(WHAT IS EXPECTED):
Rewrite the rows below, substituting "Arsenal" for "Tottenham" and leaving everything else unchanged.

———

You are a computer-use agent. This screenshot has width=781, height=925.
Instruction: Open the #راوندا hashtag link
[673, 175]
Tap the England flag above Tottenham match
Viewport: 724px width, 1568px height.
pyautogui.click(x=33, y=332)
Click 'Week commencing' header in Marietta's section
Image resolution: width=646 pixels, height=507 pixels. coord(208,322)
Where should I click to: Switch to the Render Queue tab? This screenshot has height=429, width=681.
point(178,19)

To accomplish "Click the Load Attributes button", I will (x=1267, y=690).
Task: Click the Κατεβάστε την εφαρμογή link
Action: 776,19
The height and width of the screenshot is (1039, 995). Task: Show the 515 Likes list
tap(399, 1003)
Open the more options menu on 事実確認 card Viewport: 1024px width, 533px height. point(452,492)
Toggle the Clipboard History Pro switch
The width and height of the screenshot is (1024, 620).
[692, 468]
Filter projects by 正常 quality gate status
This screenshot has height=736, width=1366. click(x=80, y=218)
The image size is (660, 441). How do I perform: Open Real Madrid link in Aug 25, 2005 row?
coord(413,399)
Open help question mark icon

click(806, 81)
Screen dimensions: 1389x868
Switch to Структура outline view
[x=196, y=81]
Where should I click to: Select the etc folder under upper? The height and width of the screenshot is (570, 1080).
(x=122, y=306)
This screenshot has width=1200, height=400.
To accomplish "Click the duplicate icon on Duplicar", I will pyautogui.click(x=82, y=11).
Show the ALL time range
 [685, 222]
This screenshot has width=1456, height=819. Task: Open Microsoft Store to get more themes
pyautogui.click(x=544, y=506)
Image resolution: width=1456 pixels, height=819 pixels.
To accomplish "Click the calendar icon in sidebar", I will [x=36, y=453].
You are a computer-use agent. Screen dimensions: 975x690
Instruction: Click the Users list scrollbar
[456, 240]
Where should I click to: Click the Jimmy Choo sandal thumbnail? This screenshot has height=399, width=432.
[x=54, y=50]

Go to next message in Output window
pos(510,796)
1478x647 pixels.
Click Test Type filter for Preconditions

———

(RESULT FOR THIS EXERCISE):
You are a computer-use agent. This screenshot has width=781, height=925.
Instruction: Open the #راوندا hashtag link
[673, 175]
Tap the England flag above Arsenal match
Viewport: 724px width, 1568px height.
pyautogui.click(x=33, y=332)
Click 'Week commencing' header in Marietta's section
Image resolution: width=646 pixels, height=507 pixels. coord(208,322)
Where should I click to: Switch to the Render Queue tab? This screenshot has height=429, width=681.
point(178,19)

To accomplish "Click the Load Attributes button", I will (x=1267, y=690).
Task: Click the Κατεβάστε την εφαρμογή link
Action: 776,19
The height and width of the screenshot is (1039, 995). Task: Show the 515 Likes list
tap(399, 1003)
Open the more options menu on 事実確認 card Viewport: 1024px width, 533px height. point(452,492)
Toggle the Clipboard History Pro switch
The width and height of the screenshot is (1024, 620).
[692, 468]
Filter projects by 正常 quality gate status
This screenshot has height=736, width=1366. click(x=80, y=218)
The image size is (660, 441). How do I perform: Open Real Madrid link in Aug 25, 2005 row?
coord(413,399)
Open help question mark icon

click(806, 81)
Screen dimensions: 1389x868
Switch to Структура outline view
[x=196, y=81]
Where should I click to: Select the etc folder under upper? The height and width of the screenshot is (570, 1080).
(x=122, y=306)
This screenshot has width=1200, height=400.
To accomplish "Click the duplicate icon on Duplicar", I will pyautogui.click(x=82, y=11).
Show the ALL time range
 [685, 222]
This screenshot has width=1456, height=819. Task: Open Microsoft Store to get more themes
pyautogui.click(x=544, y=506)
Image resolution: width=1456 pixels, height=819 pixels.
To accomplish "Click the calendar icon in sidebar", I will [x=36, y=453].
You are a computer-use agent. Screen dimensions: 975x690
Instruction: Click the Users list scrollbar
[456, 240]
Where should I click to: Click the Jimmy Choo sandal thumbnail? This screenshot has height=399, width=432.
[x=54, y=50]

Go to next message in Output window
pos(510,796)
1478x647 pixels.
Click Test Type filter for Preconditions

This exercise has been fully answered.